TASK GOAL
Go through the entries below and write each one out exactly.

MATERIAL FOR THIS TASK
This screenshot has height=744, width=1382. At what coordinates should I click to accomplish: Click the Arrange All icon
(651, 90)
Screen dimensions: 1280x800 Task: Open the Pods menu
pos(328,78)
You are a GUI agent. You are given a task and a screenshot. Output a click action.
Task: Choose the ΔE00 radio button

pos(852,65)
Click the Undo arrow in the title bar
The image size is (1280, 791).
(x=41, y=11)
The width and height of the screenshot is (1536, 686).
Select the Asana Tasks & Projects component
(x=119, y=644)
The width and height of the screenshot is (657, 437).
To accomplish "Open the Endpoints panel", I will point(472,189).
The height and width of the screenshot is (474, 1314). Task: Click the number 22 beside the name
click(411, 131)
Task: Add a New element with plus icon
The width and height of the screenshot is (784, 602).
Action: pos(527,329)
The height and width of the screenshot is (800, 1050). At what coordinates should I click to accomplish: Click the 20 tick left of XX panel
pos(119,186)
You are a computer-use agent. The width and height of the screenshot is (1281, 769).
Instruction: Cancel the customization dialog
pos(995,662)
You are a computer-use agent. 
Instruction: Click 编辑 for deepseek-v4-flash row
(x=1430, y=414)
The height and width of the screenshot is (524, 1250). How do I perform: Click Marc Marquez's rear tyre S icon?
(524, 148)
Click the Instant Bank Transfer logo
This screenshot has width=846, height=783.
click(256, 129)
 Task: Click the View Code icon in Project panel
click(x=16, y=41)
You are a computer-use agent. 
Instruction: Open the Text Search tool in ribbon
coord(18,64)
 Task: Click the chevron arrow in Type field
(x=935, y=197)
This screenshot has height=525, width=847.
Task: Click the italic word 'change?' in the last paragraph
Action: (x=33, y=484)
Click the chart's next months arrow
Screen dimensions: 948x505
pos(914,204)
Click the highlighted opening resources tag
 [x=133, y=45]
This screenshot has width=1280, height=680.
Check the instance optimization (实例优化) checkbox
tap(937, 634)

REPLY TO THE TASK
This screenshot has height=744, width=1382. At what coordinates should I click to accomplish: Click the Arrange All icon
(651, 90)
Screen dimensions: 1280x800 Task: Open the Pods menu
pos(328,78)
You are a GUI agent. You are given a task and a screenshot. Output a click action.
Task: Choose the ΔE00 radio button

pos(852,65)
Click the Undo arrow in the title bar
The image size is (1280, 791).
(x=41, y=11)
The width and height of the screenshot is (1536, 686).
Select the Asana Tasks & Projects component
(x=119, y=644)
The width and height of the screenshot is (657, 437).
To accomplish "Open the Endpoints panel", I will point(472,189).
The height and width of the screenshot is (474, 1314). Task: Click the number 22 beside the name
click(411, 131)
Task: Add a New element with plus icon
The width and height of the screenshot is (784, 602).
Action: pos(527,329)
The height and width of the screenshot is (800, 1050). At what coordinates should I click to accomplish: Click the 20 tick left of XX panel
pos(119,186)
You are a computer-use agent. The width and height of the screenshot is (1281, 769).
Instruction: Cancel the customization dialog
pos(995,662)
You are a computer-use agent. 
Instruction: Click 编辑 for deepseek-v4-flash row
(x=1430, y=414)
The height and width of the screenshot is (524, 1250). How do I perform: Click Marc Marquez's rear tyre S icon?
(524, 148)
Click the Instant Bank Transfer logo
This screenshot has width=846, height=783.
click(256, 129)
 Task: Click the View Code icon in Project panel
click(x=16, y=41)
You are a computer-use agent. 
Instruction: Open the Text Search tool in ribbon
coord(18,64)
 Task: Click the chevron arrow in Type field
(x=935, y=197)
This screenshot has height=525, width=847.
Task: Click the italic word 'change?' in the last paragraph
Action: (x=33, y=484)
Click the chart's next months arrow
Screen dimensions: 948x505
pos(914,204)
Click the highlighted opening resources tag
 [x=133, y=45]
This screenshot has width=1280, height=680.
Check the instance optimization (实例优化) checkbox
tap(937, 634)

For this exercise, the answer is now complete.